- Task directions:
Copy out each of the rows below character for character, keeping every line in its original order.

- Information given:

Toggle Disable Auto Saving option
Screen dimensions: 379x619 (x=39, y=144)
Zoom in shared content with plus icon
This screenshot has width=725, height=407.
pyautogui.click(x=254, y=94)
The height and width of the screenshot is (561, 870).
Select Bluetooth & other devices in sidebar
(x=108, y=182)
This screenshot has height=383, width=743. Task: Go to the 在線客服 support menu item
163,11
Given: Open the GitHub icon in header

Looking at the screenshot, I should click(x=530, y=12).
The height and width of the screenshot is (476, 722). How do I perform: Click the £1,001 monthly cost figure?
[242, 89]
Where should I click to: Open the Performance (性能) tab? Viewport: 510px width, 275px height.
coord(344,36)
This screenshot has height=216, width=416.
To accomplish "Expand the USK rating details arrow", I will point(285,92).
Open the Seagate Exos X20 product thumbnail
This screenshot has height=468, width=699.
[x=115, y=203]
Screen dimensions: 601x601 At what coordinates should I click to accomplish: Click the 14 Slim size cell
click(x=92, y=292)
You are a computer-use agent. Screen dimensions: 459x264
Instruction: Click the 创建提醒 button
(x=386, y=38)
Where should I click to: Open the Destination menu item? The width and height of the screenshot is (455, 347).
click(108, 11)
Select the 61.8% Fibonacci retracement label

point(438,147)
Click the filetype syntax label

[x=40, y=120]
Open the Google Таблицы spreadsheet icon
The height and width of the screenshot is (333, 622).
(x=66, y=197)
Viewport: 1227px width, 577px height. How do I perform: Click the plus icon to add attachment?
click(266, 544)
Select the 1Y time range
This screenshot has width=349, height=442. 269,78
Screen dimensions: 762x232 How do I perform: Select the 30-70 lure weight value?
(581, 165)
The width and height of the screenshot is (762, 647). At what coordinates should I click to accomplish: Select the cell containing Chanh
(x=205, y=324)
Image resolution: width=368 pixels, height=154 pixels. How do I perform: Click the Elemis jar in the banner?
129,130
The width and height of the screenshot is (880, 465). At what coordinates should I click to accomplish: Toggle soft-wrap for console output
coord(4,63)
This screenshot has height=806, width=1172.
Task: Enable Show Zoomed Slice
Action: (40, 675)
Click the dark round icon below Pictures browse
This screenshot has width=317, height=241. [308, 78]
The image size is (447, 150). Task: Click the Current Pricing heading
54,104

- Answer to this problem:
Toggle Disable Auto Saving option
Screen dimensions: 379x619 (x=39, y=144)
Zoom in shared content with plus icon
This screenshot has width=725, height=407.
pyautogui.click(x=254, y=94)
The height and width of the screenshot is (561, 870).
Select Bluetooth & other devices in sidebar
(x=108, y=182)
This screenshot has height=383, width=743. Task: Go to the 在線客服 support menu item
163,11
Given: Open the GitHub icon in header

Looking at the screenshot, I should click(x=530, y=12).
The height and width of the screenshot is (476, 722). How do I perform: Click the £1,001 monthly cost figure?
[242, 89]
Where should I click to: Open the Performance (性能) tab? Viewport: 510px width, 275px height.
coord(344,36)
This screenshot has height=216, width=416.
To accomplish "Expand the USK rating details arrow", I will point(285,92).
Open the Seagate Exos X20 product thumbnail
This screenshot has height=468, width=699.
[x=115, y=203]
Screen dimensions: 601x601 At what coordinates should I click to accomplish: Click the 14 Slim size cell
click(x=92, y=292)
You are a computer-use agent. Screen dimensions: 459x264
Instruction: Click the 创建提醒 button
(x=386, y=38)
Where should I click to: Open the Destination menu item? The width and height of the screenshot is (455, 347).
click(108, 11)
Select the 61.8% Fibonacci retracement label

point(438,147)
Click the filetype syntax label

[x=40, y=120]
Open the Google Таблицы spreadsheet icon
The height and width of the screenshot is (333, 622).
(x=66, y=197)
Viewport: 1227px width, 577px height. How do I perform: Click the plus icon to add attachment?
click(266, 544)
Select the 1Y time range
This screenshot has width=349, height=442. 269,78
Screen dimensions: 762x232 How do I perform: Select the 30-70 lure weight value?
(581, 165)
The width and height of the screenshot is (762, 647). At what coordinates should I click to accomplish: Select the cell containing Chanh
(x=205, y=324)
Image resolution: width=368 pixels, height=154 pixels. How do I perform: Click the Elemis jar in the banner?
129,130
The width and height of the screenshot is (880, 465). At what coordinates should I click to accomplish: Toggle soft-wrap for console output
coord(4,63)
This screenshot has height=806, width=1172.
Task: Enable Show Zoomed Slice
Action: (40, 675)
Click the dark round icon below Pictures browse
This screenshot has width=317, height=241. [308, 78]
The image size is (447, 150). Task: Click the Current Pricing heading
54,104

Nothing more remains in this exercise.